Assolutamente sì. La poesia di Éluard ha una potenza evocativa ed espressiva. In questo momento leggerlo non sarebbe solo un antidoto ai rigurgiti fascisti e populisti. La grande poesia di Éluard arriva al lettore di oggi con la sua vocazione alla testimonianza. Siamo davanti a un poeta che non si è sottratto alle dinamiche del suo tempo. In ogni suo verso ha chiamato le cose con il loro nome. E questo prima di ogni cosa deve fare un poeta. Éluard nelle sue poesie ha scritto di pace, libertà, coraggio, temi oggi molto attuali, valori minacciati che abbiamo il dovere di difendere dalla barbarie populista che avanza. Leggere oggi Éluard significa schierarsi dalla parte della civiltà.

 

Leonardo Sinisgalli, il poeta ingegnere, è stato un esempio dello straordinario risultato della contaminazione fra i diversi saperi. Oggi soffriamo di una tendenza settorializzante, di punti di vista sempre più parziali?

Il Novecento con la sua civiltà letteraria è riuscito a imporre un modello culturale oggigiorno completamente ignorata sia dall’editoria che dagli autori delle nuove generazioni. La ricchezza letteraria del nostro Novecento, di cui Leonardo Sinisgalli è un simbolo, resta un baluardo da difendere e da riscoprire oggi che il nostro mondo culturale naviga a vista in uno sfacelo senza contenuti.

 

Nello sconfinato patrimonio letterario del secolo scorso, vi è secondo lei un’opera o un autore che non hanno avuto il successo che avrebbero meritato? E in Italia?

Gli scrittori presenti nel mio libro sembrano essere stati tutti dimenticati e oggi sono poco letti. Ennio Flaiano, Carlo Levi, Ignazio Silone, Alberto Moravia, per fare alcuni nomi. Se penso alla nostra letteratura mi viene in mente il nome del grande Guido Morselli. Lui sì che avrebbe meritato in vita il giusto riconoscimento. A Guido Morselli il mondo editoriale e culturale della sua epoca doveva tutto, ma quel tutto gli è stato negato. E lui, incapace di sopravvivere alla sua stessa sensibilità, si è tolto la vita. La fama postuma dimostra che questo scrittore straordinario non meritava, in vita, così tanto disprezzo e indifferenza.

 

Senza molti giri di parole lei sottolinea «l’attuale decadenza della letteratura», quali sono a suo avviso i maggiori sintomi di questa diagnosi?

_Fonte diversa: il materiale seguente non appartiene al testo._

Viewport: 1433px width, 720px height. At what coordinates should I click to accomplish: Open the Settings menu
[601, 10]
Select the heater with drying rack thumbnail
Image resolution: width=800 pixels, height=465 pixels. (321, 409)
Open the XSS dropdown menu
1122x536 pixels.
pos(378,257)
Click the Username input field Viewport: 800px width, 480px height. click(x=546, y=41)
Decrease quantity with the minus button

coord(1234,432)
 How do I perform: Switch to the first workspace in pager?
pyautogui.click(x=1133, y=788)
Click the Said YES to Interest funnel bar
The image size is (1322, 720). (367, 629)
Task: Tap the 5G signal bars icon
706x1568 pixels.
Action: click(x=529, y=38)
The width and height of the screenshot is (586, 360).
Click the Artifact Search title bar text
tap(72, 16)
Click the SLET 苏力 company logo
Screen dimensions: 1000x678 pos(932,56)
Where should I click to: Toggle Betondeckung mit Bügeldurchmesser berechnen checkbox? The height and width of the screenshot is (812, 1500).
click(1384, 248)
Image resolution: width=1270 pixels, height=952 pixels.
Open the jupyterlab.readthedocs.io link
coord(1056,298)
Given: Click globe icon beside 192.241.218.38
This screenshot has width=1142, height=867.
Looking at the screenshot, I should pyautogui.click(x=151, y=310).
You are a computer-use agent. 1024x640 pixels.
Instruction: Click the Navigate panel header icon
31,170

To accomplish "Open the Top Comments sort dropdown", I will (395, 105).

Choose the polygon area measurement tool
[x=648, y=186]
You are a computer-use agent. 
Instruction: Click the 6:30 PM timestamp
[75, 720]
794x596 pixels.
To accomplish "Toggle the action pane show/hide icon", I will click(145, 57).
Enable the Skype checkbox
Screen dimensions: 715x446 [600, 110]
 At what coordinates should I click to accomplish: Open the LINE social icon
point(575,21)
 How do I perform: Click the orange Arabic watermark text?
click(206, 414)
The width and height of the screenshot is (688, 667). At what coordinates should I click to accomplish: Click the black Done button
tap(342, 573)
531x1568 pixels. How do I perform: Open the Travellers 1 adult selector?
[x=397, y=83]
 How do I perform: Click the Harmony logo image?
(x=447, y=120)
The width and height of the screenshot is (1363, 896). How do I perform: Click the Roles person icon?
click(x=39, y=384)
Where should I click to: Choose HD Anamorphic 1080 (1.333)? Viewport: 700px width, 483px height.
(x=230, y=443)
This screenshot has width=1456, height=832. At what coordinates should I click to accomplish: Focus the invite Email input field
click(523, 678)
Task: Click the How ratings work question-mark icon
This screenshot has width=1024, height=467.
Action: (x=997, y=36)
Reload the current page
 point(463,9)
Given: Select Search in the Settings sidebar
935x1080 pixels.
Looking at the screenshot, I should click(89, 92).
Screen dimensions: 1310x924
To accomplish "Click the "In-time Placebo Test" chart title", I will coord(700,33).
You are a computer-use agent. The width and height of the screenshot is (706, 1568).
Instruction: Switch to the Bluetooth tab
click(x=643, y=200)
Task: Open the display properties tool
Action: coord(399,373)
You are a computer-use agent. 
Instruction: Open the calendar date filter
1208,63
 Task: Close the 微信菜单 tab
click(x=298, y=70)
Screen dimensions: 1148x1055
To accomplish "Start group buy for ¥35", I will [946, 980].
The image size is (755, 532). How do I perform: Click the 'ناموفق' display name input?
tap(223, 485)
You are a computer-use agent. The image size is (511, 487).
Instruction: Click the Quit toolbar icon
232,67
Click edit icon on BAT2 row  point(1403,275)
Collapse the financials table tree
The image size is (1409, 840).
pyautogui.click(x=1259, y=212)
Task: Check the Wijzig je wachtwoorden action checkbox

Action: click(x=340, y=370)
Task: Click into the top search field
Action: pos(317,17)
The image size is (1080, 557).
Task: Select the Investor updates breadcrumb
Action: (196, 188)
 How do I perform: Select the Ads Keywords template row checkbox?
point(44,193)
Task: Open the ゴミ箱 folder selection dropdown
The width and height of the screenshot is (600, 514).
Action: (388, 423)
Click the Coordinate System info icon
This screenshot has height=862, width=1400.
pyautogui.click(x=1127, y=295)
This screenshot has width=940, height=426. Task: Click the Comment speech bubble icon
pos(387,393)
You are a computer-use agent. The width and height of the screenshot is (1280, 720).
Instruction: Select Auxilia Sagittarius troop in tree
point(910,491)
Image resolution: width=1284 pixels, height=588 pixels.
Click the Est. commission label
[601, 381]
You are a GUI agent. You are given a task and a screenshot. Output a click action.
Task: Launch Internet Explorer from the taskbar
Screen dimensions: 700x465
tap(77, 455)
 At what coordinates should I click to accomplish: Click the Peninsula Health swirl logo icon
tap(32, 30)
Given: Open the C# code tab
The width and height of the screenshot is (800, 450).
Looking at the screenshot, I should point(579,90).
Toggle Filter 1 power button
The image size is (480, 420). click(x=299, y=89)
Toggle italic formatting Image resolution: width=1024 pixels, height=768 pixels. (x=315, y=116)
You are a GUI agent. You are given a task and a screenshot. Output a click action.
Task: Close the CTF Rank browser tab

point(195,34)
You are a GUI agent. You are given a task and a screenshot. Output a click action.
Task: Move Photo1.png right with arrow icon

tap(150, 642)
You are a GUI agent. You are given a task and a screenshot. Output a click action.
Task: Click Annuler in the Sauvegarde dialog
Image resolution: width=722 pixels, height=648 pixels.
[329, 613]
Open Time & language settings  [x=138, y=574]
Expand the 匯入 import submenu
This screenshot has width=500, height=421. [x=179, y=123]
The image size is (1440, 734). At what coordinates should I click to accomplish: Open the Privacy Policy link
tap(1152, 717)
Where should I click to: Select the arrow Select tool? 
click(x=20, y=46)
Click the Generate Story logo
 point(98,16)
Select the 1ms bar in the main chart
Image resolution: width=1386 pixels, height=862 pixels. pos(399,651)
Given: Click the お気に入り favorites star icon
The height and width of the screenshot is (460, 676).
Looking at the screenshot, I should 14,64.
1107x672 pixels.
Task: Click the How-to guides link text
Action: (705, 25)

Siamo passati dalla fertile ricchezza del Novecento al miserabile vuoto della cultura contemporanea. Dalla letteratura come messaggio, come vocazione alla letteratura come mercato il passo è stato breve. Il Novecento non si può archiviare anche con le sue contraddizioni, ma oggi la cultura si è adeguata al suo tempo liquido e ogni giorno nasce uno scrittore che pretende solo un palcoscenico.

 

In conclusione, fra i vari libri, scrittori e divagazioni – per citare il sottotitolo del suo libro – di cui ha trattato, può indicarci tre letture che sono state fondamentali nella sua vita e per la sua formazione?

Squartamento di Emil Cioran, l’intera opera di Leonardo Sciascia, la poesia paradossale e apocalittica di Giorgio Caproni, un poeta speciale che come pochi ha avuto il coraggio di scrivere sempre in disarmonia con la sua epoca. E tutti gli scrittori e i poeti irregolari che non hanno mai cercato il compromesso, ma hanno agito seguendo la loro coscienza.